What Quantization Does
A Llama 3.1 70B model in float32 takes 280 GB of RAM - impractical on any consumer hardware. Quantization reduces the precision of model weights from 32-bit or 16-bit floats to 8-bit or 4-bit integers. The result: dramatically lower memory requirements with a small, usually acceptable quality loss.
GGUF (GPT-Generated Unified Format) is the file format used by llama.cpp and tools like Ollama and LM Studio. It stores quantized weights with metadata about the quantization scheme.

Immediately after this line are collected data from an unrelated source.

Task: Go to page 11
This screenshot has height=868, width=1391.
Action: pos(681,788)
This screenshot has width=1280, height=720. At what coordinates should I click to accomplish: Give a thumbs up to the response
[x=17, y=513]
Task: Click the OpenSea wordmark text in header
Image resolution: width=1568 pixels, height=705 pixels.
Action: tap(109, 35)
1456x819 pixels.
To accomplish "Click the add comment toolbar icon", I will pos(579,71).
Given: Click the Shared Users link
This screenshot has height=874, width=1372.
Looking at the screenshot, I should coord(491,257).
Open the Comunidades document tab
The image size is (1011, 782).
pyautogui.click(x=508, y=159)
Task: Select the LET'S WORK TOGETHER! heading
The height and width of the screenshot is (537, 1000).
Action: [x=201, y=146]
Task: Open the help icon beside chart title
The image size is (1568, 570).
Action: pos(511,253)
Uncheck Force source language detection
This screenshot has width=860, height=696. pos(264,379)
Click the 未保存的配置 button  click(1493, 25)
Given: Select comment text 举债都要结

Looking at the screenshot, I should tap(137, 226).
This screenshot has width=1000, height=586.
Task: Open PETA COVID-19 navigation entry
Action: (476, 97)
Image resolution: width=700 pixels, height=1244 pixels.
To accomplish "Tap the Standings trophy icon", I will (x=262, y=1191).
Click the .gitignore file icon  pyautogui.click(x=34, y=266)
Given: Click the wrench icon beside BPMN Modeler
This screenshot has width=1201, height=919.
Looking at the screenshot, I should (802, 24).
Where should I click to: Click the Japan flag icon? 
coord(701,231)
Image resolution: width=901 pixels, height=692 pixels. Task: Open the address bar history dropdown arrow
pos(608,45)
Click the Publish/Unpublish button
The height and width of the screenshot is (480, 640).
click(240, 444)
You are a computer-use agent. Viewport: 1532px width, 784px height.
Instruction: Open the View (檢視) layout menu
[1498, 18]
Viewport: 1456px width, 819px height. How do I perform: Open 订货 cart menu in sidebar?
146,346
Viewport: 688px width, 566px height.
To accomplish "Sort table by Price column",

Quantization Levels Explained
| Level | Bits | Method | Quality | Notes |
|---|---|---|---|---|
| Q4_0 | 4 | Simple block quant | Moderate | Fastest, lowest quality |
| Q4_K_M | 4 | K-quant, medium | Good | Best 4-bit for most use cases |
| Q4_K_S | 4 | K-quant, small | Moderate | Smaller than Q4_K_M |
| Q5_K_M | 5 | K-quant, medium | Very good | ~20% more RAM than Q4_K_M |
| Q6_K | 6 | K-quant | Near-lossless | Excellent for 13B and smaller |
| Q8_0 | 8 | 8-bit block quant | Near-perfect | 2x size of Q4, minimal quality loss |
| F16 | 16 | Half precision | Reference | ~2x Q8_0, baseline quality |
K-quant methods (K_M, K_S, K_L) use a smarter quantization scheme than naive Q4_0: they group weights into blocks and allocate higher precision to weights that matter more (typically attention layers). Q4_K_M is the community default for 4-bit inference.